Anonymous wrote:Anonymous wrote:This is a question for your child’s doctor, who can assess your child’s BMI. Tall kids, muscular kids, and active kids need more calories than their short, sedentary counterparts. My kid ate like a toddler until puberty and was always the smallest in the class. Then started eating man portions at age 13.
As for the suggestion to pump your child full of protein to satiate them — no. Kids don’t actually need that much protein. And the obsession with blunting hunger with high protein diets in adults should not be transferred to children.
You don’t need a doctor to assess BMI. Doesn’t OP have access to a scale, a tape measure, and the internet?
Anonymous wrote:This is a question for your child’s doctor, who can assess your child’s BMI. Tall kids, muscular kids, and active kids need more calories than their short, sedentary counterparts. My kid ate like a toddler until puberty and was always the smallest in the class. Then started eating man portions at age 13.
As for the suggestion to pump your child full of protein to satiate them — no. Kids don’t actually need that much protein. And the obsession with blunting hunger with high protein diets in adults should not be transferred to children.
Anonymous wrote:Op - he will also eat things like full bowls of frozen blueberries or yogurt smoothies or chocolate protein shakes.

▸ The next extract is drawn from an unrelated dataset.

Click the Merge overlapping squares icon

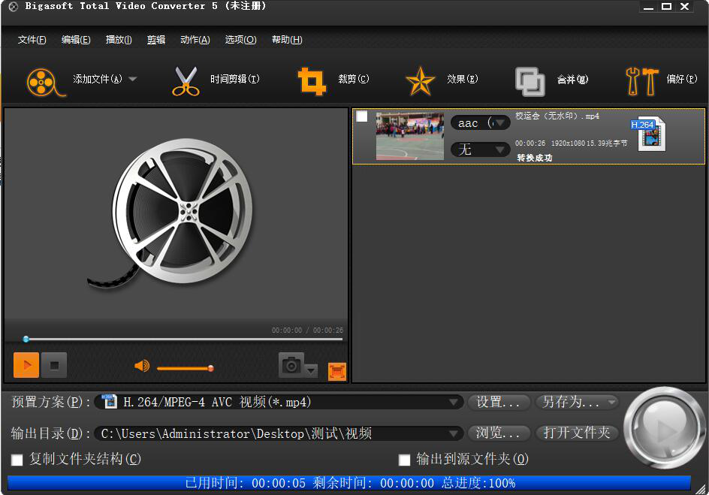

He is 4’4 and 60 pounds. I feel like he never stops eating.
Anonymous wrote:I would try and change up the breakfast slightly. Yogurt and fruit are fine, but try eggs instead of hash browns. More filling and more nutritious. Unless he has a late lunch at school he should be able to go breakfast to lunch without a snack.
Anonymous wrote:I think there’s something wrong with a mother keeping track of her kids daily food intake in such detail.